Another interesting finding of this study was the significantly better effectiveness of ESL in combination with LTG or VPA than in combination with other ASMs. LTG has shown good efficacy in generalized epilepsy, partly acting through mechanisms of action other than sodium channel blockade [35]. Nevertheless, this combination with ESL and LTG in the present study showed not only a better responder rate but also more side effects overall. In 13 of the 19 reported cases (68.4%) with side effects, patients used LTG as adjunctive medication. However, specific side effects such as dizziness did not occur more frequently with additional use of LTG. Overall, the rate of adverse events of 26.8% was rather low in our study.
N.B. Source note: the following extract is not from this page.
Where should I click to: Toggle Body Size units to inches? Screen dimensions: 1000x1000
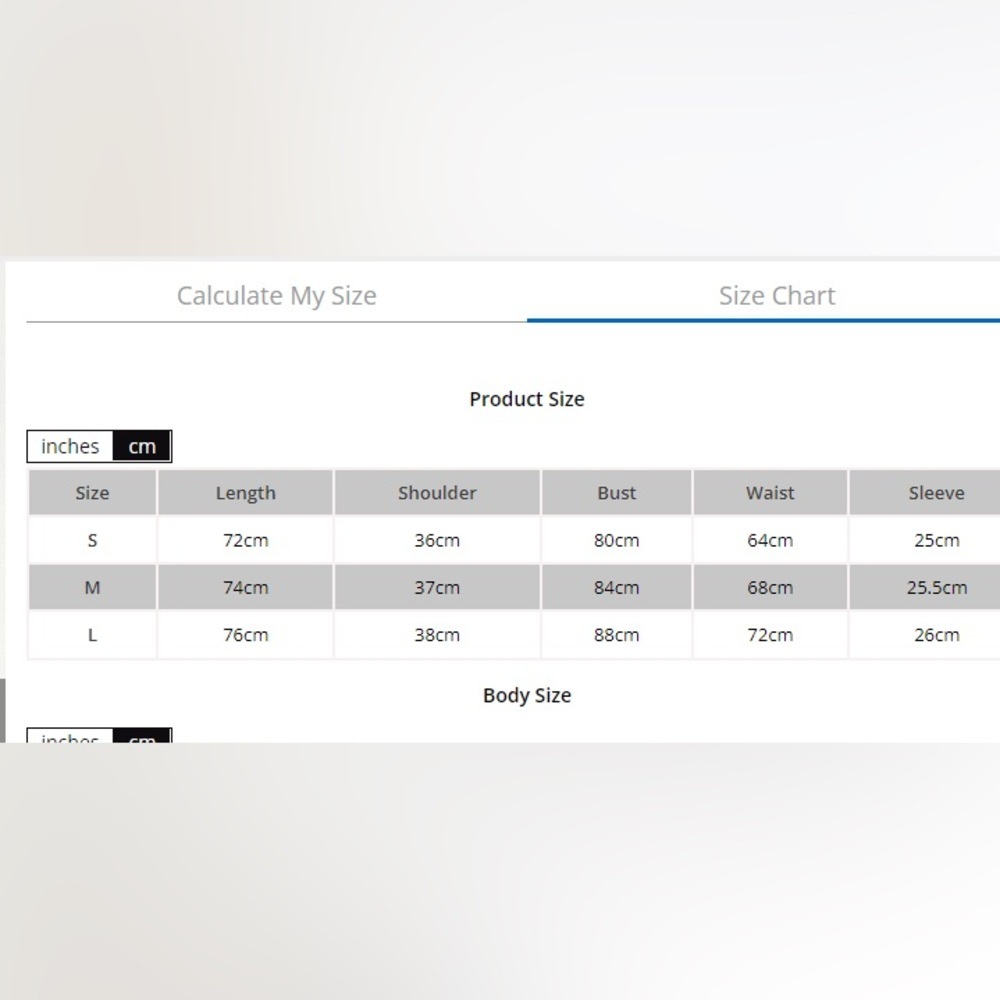pos(70,735)
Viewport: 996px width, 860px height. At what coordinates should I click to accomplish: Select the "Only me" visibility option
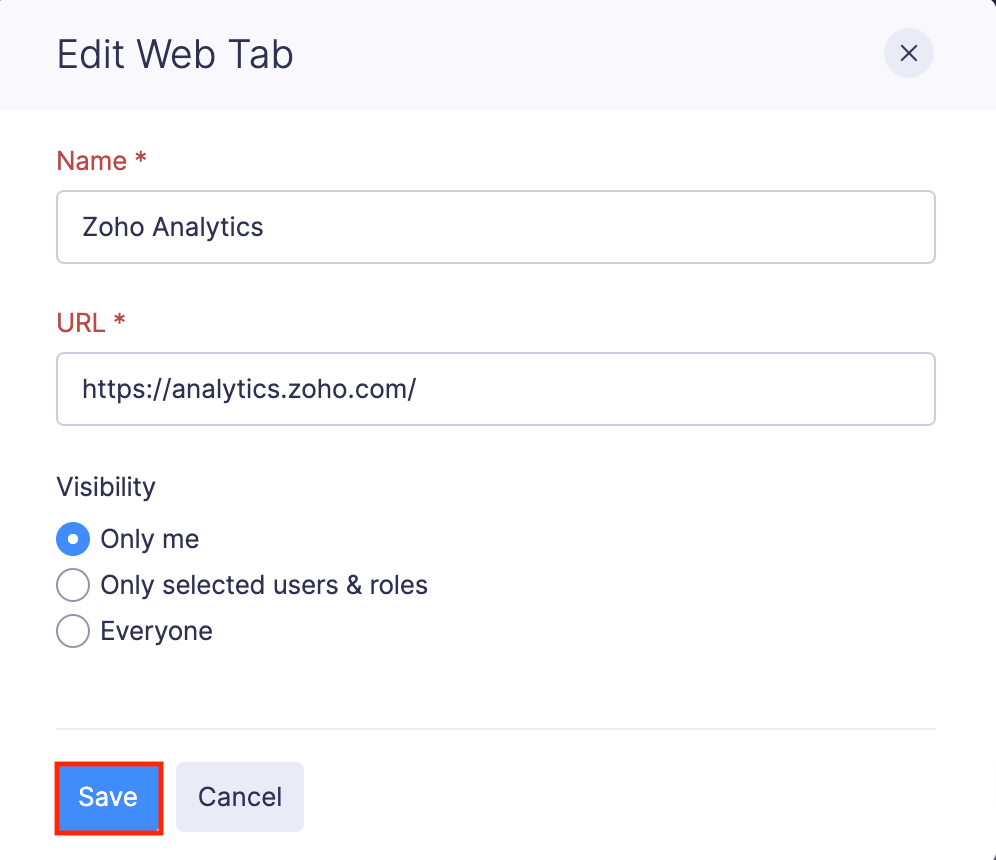(72, 539)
Our study has several limitations. This study was an observational study and its findings are inferior to the result of randomized controlled studies. The investigators were not blinded to the therapy regime. The data are based on a moderate sample size, limiting the statistical power for the analysis of sub-groups and different dosages of ESL. However, it is challenging to recruit patients with generalized epilepsy who are taking off-label therapy with a newer ASM. In other studies investigating new ASMs, the number of patients was often similar or even smaller [6, 11]. We did not perform a precise analysis of pharmacokinetics according to the hours since the intake of ESL as this was beyond the scope of our clinical study. As this was not a placebo-controlled study, a possible placebo effect in some patients could not be calculated. The Hawthorne effect was taken into account by the fact that the patient care during the study was not different from the routine patient care in our center outside of a study setting. The intrinsic variability in seizure frequency, which can potentially increase and decrease the outcome of the study, was addressed and attenuated by the long-term observaton of 12 months.

5 Conclusions

Based on these data, ESL can be considered potentially beneficial in the adjunctive therapy of PGTCS. The mechanism of action of slow inactivation of voltage-gated sodium channels could provide a new therapeutic option in this type of seizure. Concomitant myoclonic seizures do not show a good response to ESL and have a risk of deterioration. Controlled randomized studies are needed to determine whether the results from this observational study can be reproduced at a higher level of evidence.